The order of the lower court is hereby affirmed.

NOTES

[1] Donise also moved for judgment n.o.v. Local Rule L304.1 of the Jefferson County Court provides that the moving party in all post-trial and post-hearing motions or petitions shall include a request for a transcript of the testimony of trial, if argument is to be offered based upon the testimony. The Appellant did not comply with that Rule and the lower court held that this foreclosed its consideration of the motion for judgment n.o.v. That ruling is not challenged on the instant appeal. The lower court, despite Appellant's failure to observe the Local Rule, considered the merits of Appellant's motion for new trial. On the instant appeal, the Appellee contends that the Appellant's failure to have the record transcribed should result in a finding that the Appellant has waived all of its arguments on this appeal, including those relating to the lower court's denial of its motion for new trial. Our appellate courts give great weight to a lower court's interpretation of its own rules. See Dunham v. Temple University, 288 Pa.Super. 522, 432 A.2d 993 (1981); Gordon v. Board of Directors of West Side Area Vocational Technical School, 21 Pa.Cmwlth. 616, 347 A.2d 347 (1975). Because the lower court did not find a waiver of the Appellant's arguments relating to its motion for new trial, despite the apparent violation of the Local Rule, we will not hold that the Appellant has waived its arguments on this appeal, relating to the new trial motion, solely on the basis of the Appellant's failure to have the trial transcript prepared in time for its consideration by the lower court at the time of post-trial motions.

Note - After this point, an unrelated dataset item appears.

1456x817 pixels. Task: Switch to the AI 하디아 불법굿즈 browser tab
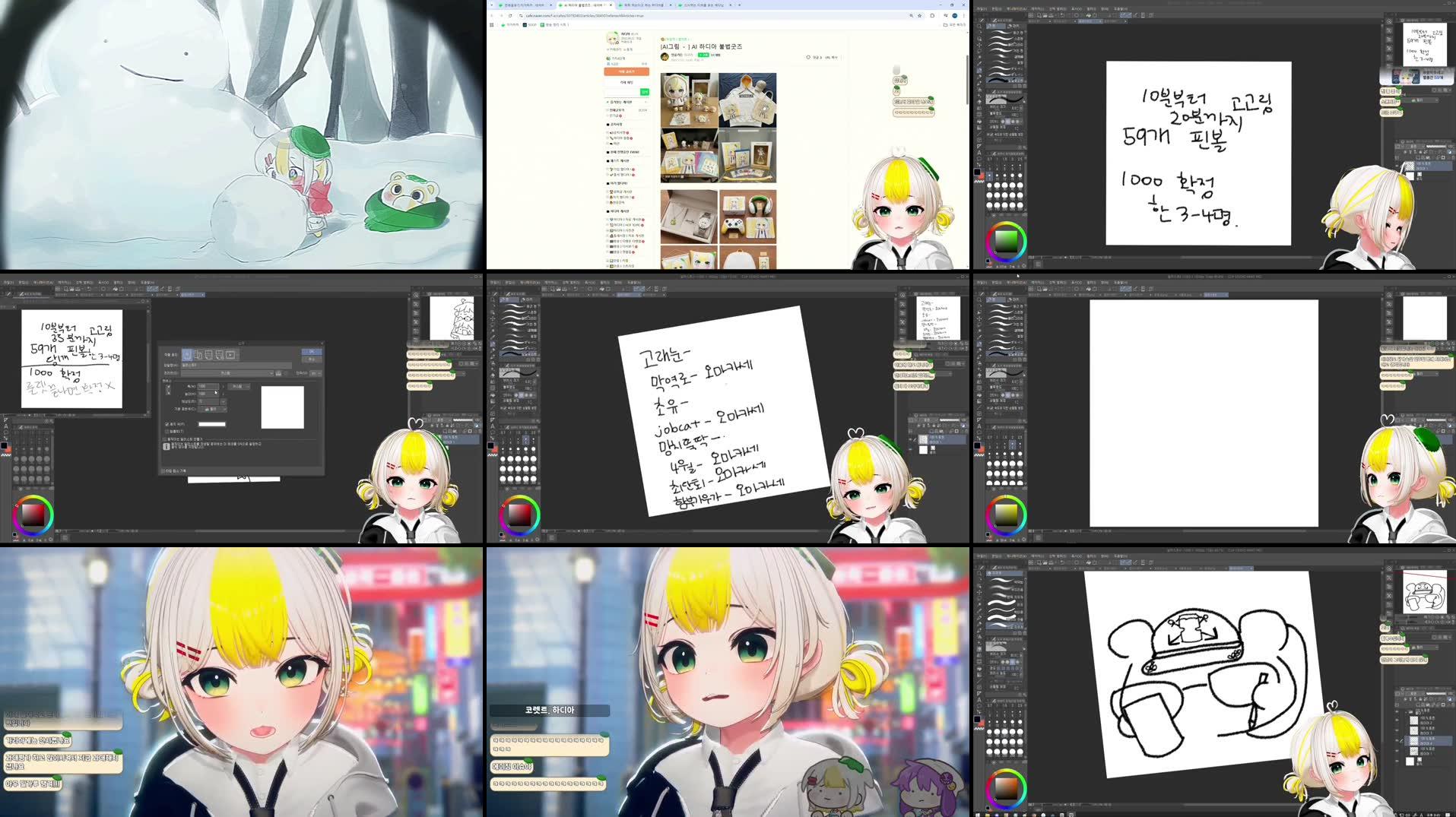click(585, 5)
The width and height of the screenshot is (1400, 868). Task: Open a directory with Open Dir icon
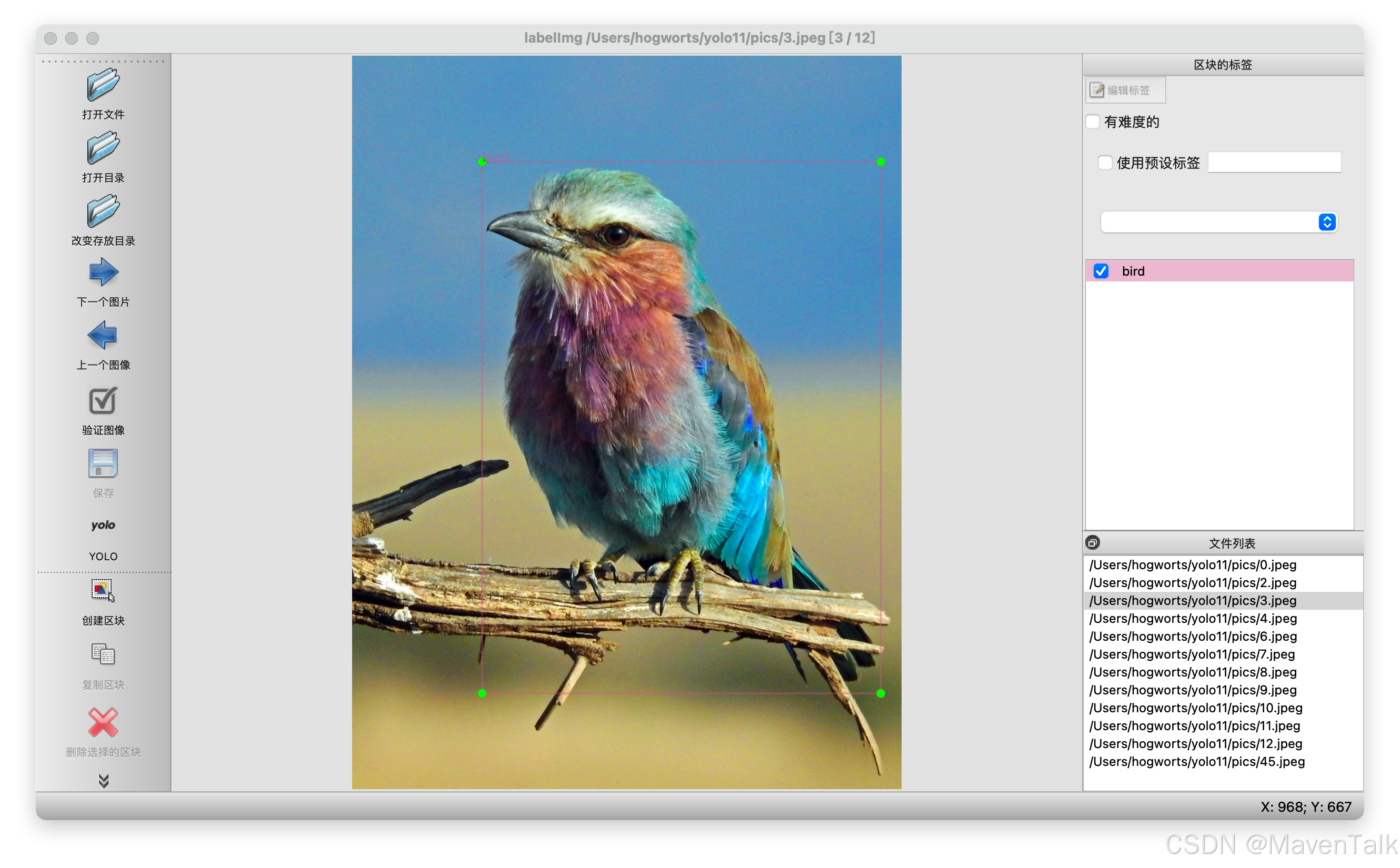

[2] The evidence showed the welds in question had been ground to a smooth and polished finish, as provided in the agreement between the parties. However, they required a higher degree of grinding and polishing for the particular paper process for which the transition piece was intended. The additional finishing required was not explained to the Appellee before the completion of the manufacturing and the delivery of the transition piece to the mill, but we are assuming there was a "defect" for purposes of our consideration of this appeal.